I got up to Park City earlier in the evening to make sure that I had everything ready to go for the run!  I laid everything out all nice and neat so I wouldn't have any confusion in the morning.  Just looking at this picture makes me excited!
Enter mile 18 or 19 of the marathon.  Not really a good sign when the race people spray paint a GIANT blue frowny face on the bottom of the biggest hill ever.  It never seemed to end, and it was about an 18% grade.  I tried to jog up it, but I felt like I was joggin in place so I said screw it and just hiked up the thing.  It was ridiculous!

I want to do another marathon...just looking at the pictures of this one I am flooded with emotion.  Feelings that good should be replaced immediately.  I've toyed around with running the SOJO marathon on October 15, registration fees are super cheap and its flat so I could get myself a better time than the PC Marathon...but I'm also thinking I should take this time to train harder to find another race at the beginning of 2012. 

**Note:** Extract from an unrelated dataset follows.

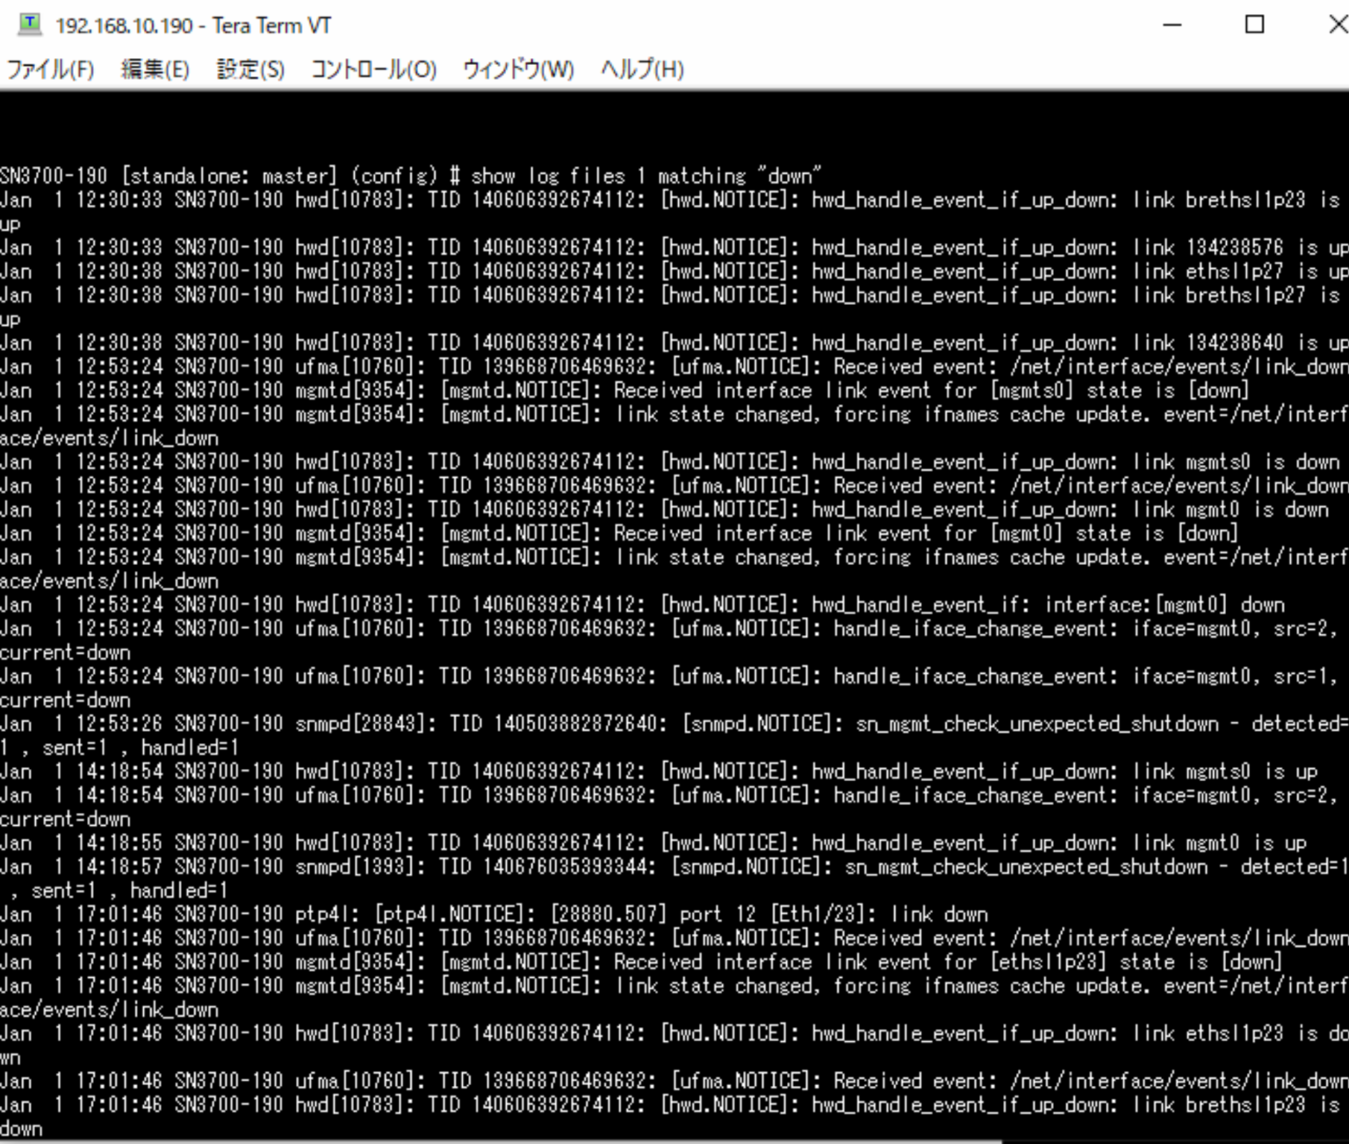Maximize the Tera Term window
1349x1144 pixels.
tap(1255, 25)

Saturday, September 3, 2011

new to this shin-dig

Over the course of the last year and a half or so I've read a lot of blogs.  Blogs to help me cook, to help me run better, to make me laugh, or to update me on my friends' (more interesting than my own) lives.  Now its my turn to try this business out.

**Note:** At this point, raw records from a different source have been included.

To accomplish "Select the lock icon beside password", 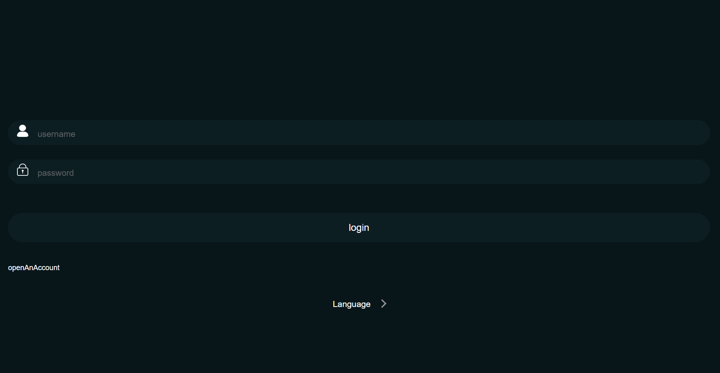I will coord(23,170).
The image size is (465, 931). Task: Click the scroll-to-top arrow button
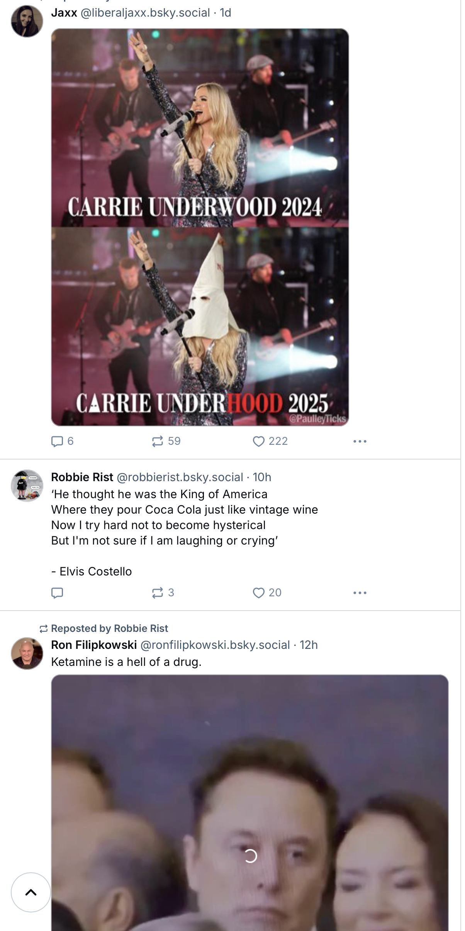pos(31,892)
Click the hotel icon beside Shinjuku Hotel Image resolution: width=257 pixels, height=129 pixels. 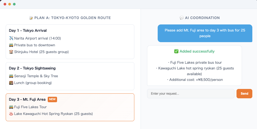[x=11, y=52]
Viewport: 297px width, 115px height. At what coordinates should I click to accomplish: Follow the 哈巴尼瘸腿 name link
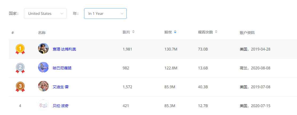62,68
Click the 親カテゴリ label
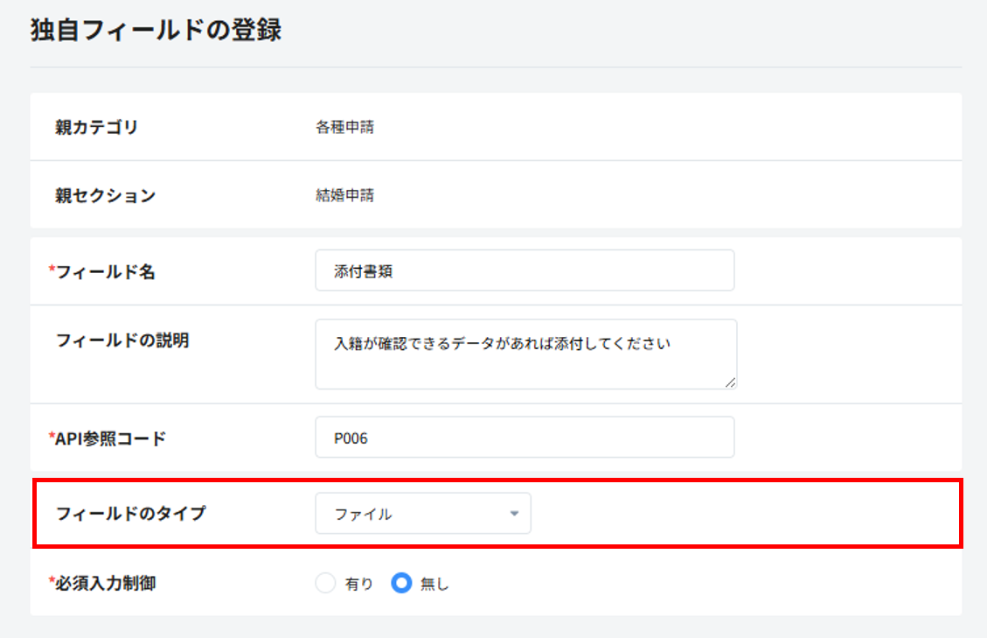 click(x=96, y=127)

I've been running avidly for about a year and a half now.  I love it, I hate it, I do it when I shouldn't and don't always want to.  Its really become a part of who I am.  I think sometimes its the only thing that keeps me semi-sane.  Running is something that is always going to be there for you, if you just throw your shoes on and do it.  For me, when I run, its like...well solace.  (hence the name).  Running is the only time during my busy busy days where I can think about absolutely nothing.  If you were to hook up brain activity electrodes to my head when I am running, they would be flat, and that is glorious to me.

Really I am starting this blog to help hold me accountable to my fitness and nutrition goals.  Too, it'll be fun to post all the random musings that go through my brain while running, I swear I could write a book and it would be a best seller!

If you don't know me, well, good luck!  Plan on getting to know me!  I'm a blunt, say it like it is kinda gal, with a lot of randomness and sarcasm to boot!